In 1992, Neil Peart was invited by Buddy Rich's daughter, Cathy Rich, to play at the Buddy Rich Memorial Scholarship Concert in New York City. Neil Peart accepted and performed for the first time with the Buddy Rich Big Band. Neil Peart remarked that he had little time to rehearse, and noted that he was embarrassed to find the band played a different arrangement of the song than the one he had learned. Feeling that his performance left much to be desired, Neil Peart decided to produce and play on two Buddy Rich tribute albums titled Burning for Buddy: A Tribute to the Music of Buddy Rich in 1994 and 1997 in order to regain his aplomb. While producing the first Buddy Rich tribute album, Neil Peart was struck by the tremendous improvement in ex-Journey drummer Steve Smith's playing, and asked him his "secret." Smith responded he had been studying with drum teacher Freddie Gruber.
In early 2007, Neil Peart and Cathy Rich again began discussing yet another Buddy tribute concert. At the recommendation of bassist Jeff Berlin, Neil Peart decided to once again augment his swing style with formal drum lessons, this time under the tutelage of another pupil of Freddie Gruber, Peter Erskine, himself an instructor of Steve Smith. In October 2008, Neil Peart once again performed at the Buddy Rich Memorial Concert at New York's Hammerstein Ballroom, the concert since being released on DVD. In August 1997, soon after the conclusion of Rush's Test for Echo Tour, Neil Peart's first daughter, at the time his only child, Selena, was killed aged nineteen in a car accident on Highway 401 near the town of Brighton, Ontario. His common-law wife of twenty-three years, Jacqueline, succumbed to cancer ten months later. Neil attributed her death to the result of a "broken heart" and called it "a slow suicide by apathy, saying she just didn't care.
In his book Ghost Rider: Travels on the Healing Road, Neil Peart writes that he told his bandmates at Selena's funeral, "consider me retired". Neil Peart took a long sabbatical to mourn and reflect, and travelled extensively throughout North and Central America on his motorcycle, covering 88,000 km (55,000 mi). After his journey, Neil Peart decided to return to the band. Neil Peart wrote the book as a chronicle of his geographical and emotional journey.

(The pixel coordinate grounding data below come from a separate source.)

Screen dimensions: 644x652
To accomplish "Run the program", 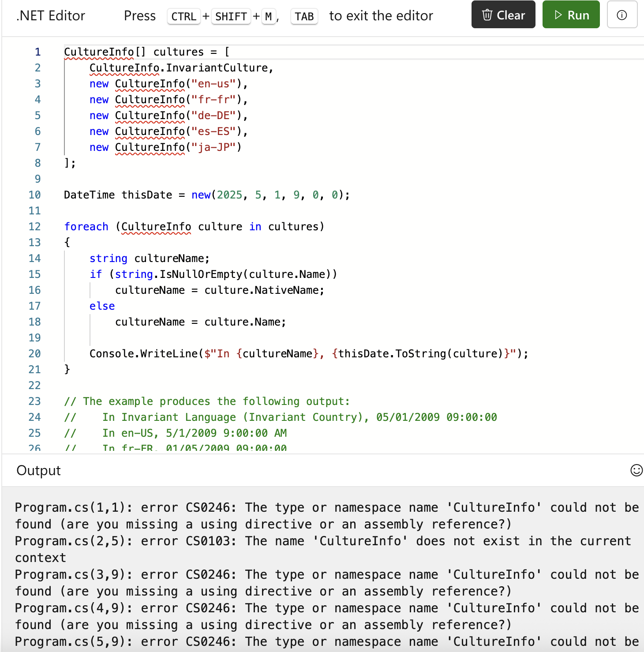I will click(x=571, y=15).
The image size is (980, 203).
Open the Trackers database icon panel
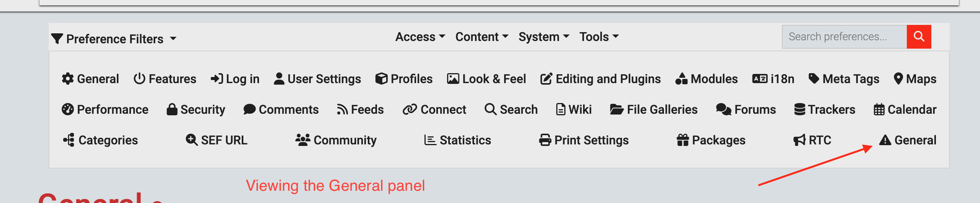click(800, 109)
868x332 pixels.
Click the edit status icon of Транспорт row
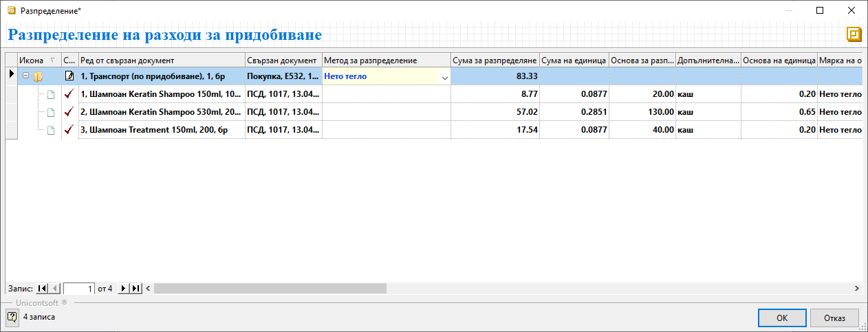coord(69,76)
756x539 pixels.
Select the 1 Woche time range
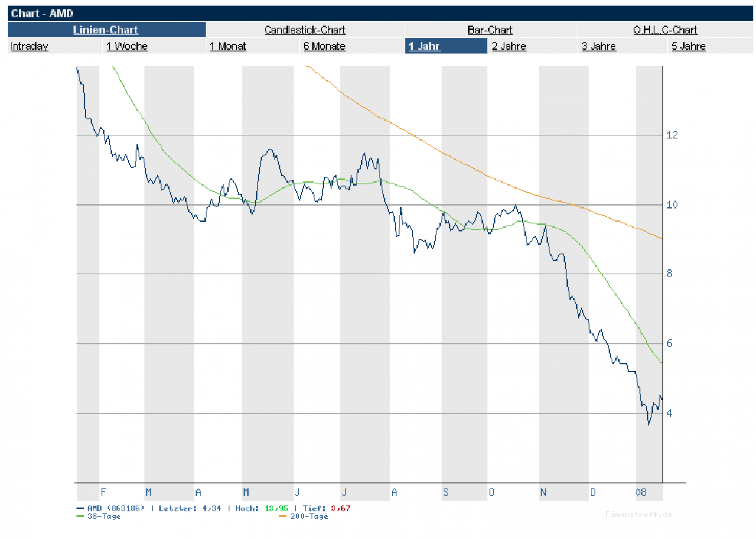(x=127, y=46)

Neil Peart was introduced to photographer Carrie Nuttall in Los Angeles by long-time Rush photographer Andrew MacNaughtan. They married on ninth September, 2000. In early 2001, Neil Peart announced to his bandmates that he was ready to return to recording and performing. The product of the band's return was the 2002 album Vapor Trails. At the start of the ensuing tour in support of the album, it was decided amongst the band members that Neil Peart would not take part in the daily grind of press interviews and "meet and greet" sessions upon their arrival in a new city that typically monopolize a touring band's daily schedule. Neil Peart has always shied away from these types of in-person encounters, and it was decided that exposing him to a lengthy stream of questions about the tragic events of his life was not necessary.
After the release of Vapor Trails and his reunion with bandmates, Neil Peart returned to work as a full-time musician. In the June 2009 edition of Neil Peart's website's News, Weather, and Sports, titled "Under the Marine Layer", he announced that he and Carrie were expecting their first child. Olivia Louise Peart was born later that year.